Sociedad

REPRESIÓN

[VÍDEO] #ZaragozaNoSeCalla contra la represión de la justicia racista

Este lunes comienza el juicio en Zaragoza contra miembros DDCC15M y AISA por un “delito de odio” al señalar la persecución policial a los vendedores ambulantes.

Lunes 17 de septiembre de 2018 | 18:05

Este lunes han declarado en el Juzgado de Instrucción nº 3 de Zaragoza, un miembro de (AISA) Asociación de Inmigrantes Senegaleses de Aragón y otro del Grupo Derechos Civiles 15M Zgz por la denuncia presentada por la Policía Local por un supuesto “delito de odio”, acusados de calumnias e injurias a la Policía Local al vigilar y denunciar públicamente agresiones racistas de este cuerpo policial en la campaña #ZaragozaNoSeCalla.

En la concentración de apoyo a los acusados a las 11.00 horas en la puerta de la Ciudad de la Justicia, a la que han respondido decenas de personas de diversos colectivos sociales de Zaragoza, entrevistamos a Mohammed, portavoz de AISA.

El caso llega después de que AISA, recogiendo testimonios de trato abusivo por parte de agentes de policía municipales, decidieran emprender la campaña #ZaragozaNoSeCalla de denuncia pública que posteriormente fue utilizada por STAZ (Sindicato de Trabajadores del Ayuntamiento de Zaragoza que contiene una sección policial) como la prueba del supuesto “delito de odio”, quienes afirman que “NO podemos admitir que se cuestione la profesionalidad y buen hacer de los agentes de la Policía Local de Zaragoza”.

Este caso está dentro del marco de una persecución hacia los trabajadores ambulantes, como la desatada anteriormente hacia los del rastro nocturno de Zaragoza que venía siendo denunciada precisamente por Derechos Civiles 15M y otros organismos, como la Plataforma de Apoyo al Rastro.

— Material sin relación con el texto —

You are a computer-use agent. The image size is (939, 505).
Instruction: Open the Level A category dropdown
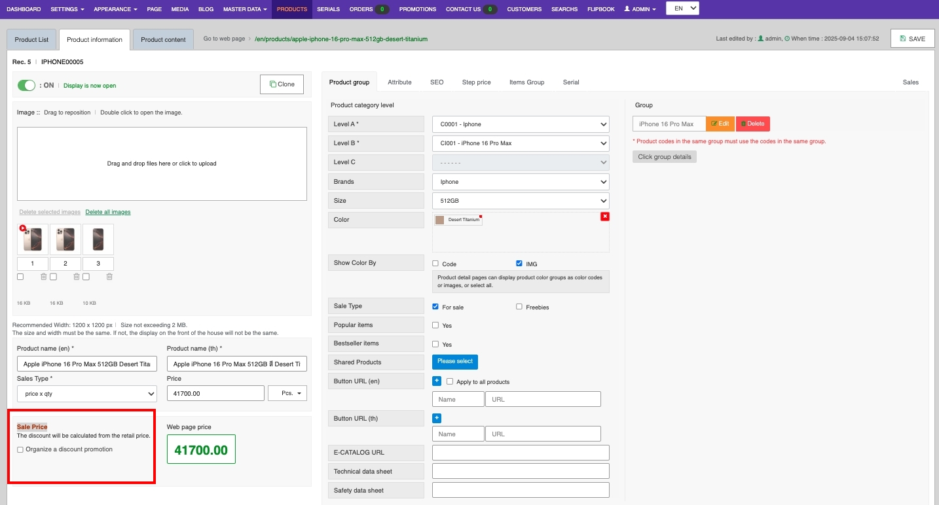(x=520, y=124)
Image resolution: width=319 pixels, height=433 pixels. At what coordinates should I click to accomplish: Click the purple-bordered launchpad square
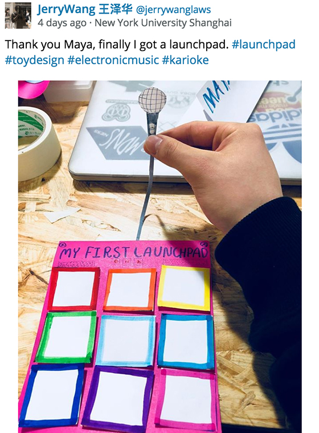click(x=118, y=399)
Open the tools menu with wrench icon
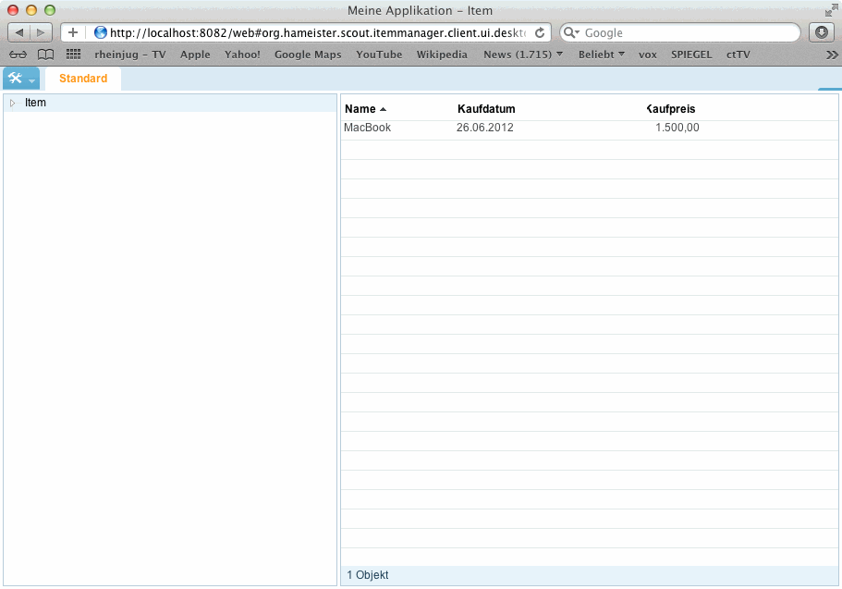842x589 pixels. click(20, 79)
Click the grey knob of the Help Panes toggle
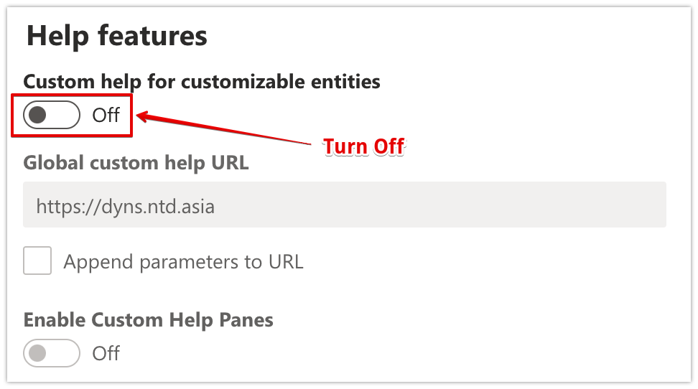698x389 pixels. coord(38,353)
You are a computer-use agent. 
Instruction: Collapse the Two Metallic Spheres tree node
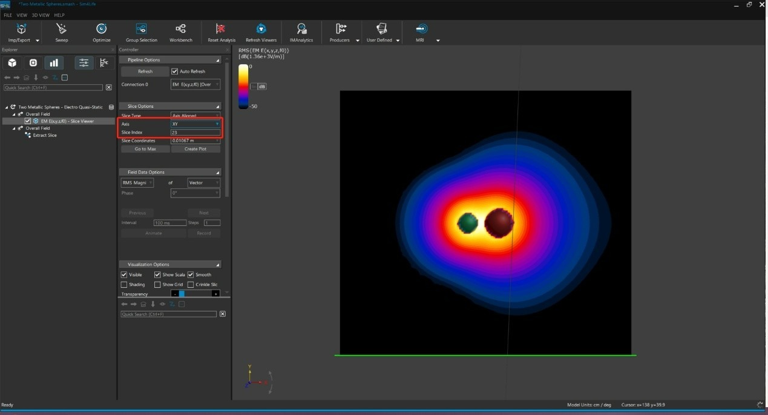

La persecución institucional , como la que se puede observar en este caso, tiene su contrapartida en la opresión imperialista que se ceba especialmente contra el pueblo africano, que a lo largo de su historia ha sido esclavizado, colonizado, expoliado, forzado a emigrar. Aun así, las leyes les consideran “ilegales”.

Quienes consiguen llegar se encuentran con una valla de pinchos en la frontera, con la policía y sus pelotas de goma, con las celdas de los CIEs. Quienes aun así superan todo lo anterior tienen tremendas dificultades para encontrar un trabajo digno, porque las leyes tachan a estas personas de “ilegales”, así que para muchos la única salida es vender en la calle, pero también son perseguidos brutalmente por las instituciones y la policía como a delincuentes.

Este caso muestra claramente que sólo la solidaridad y la movilización contra el racismo permitirá acabar con el racismo institucional, los CIES y la persecución enconada de los brazos ejecutores de los grandes capitalistas.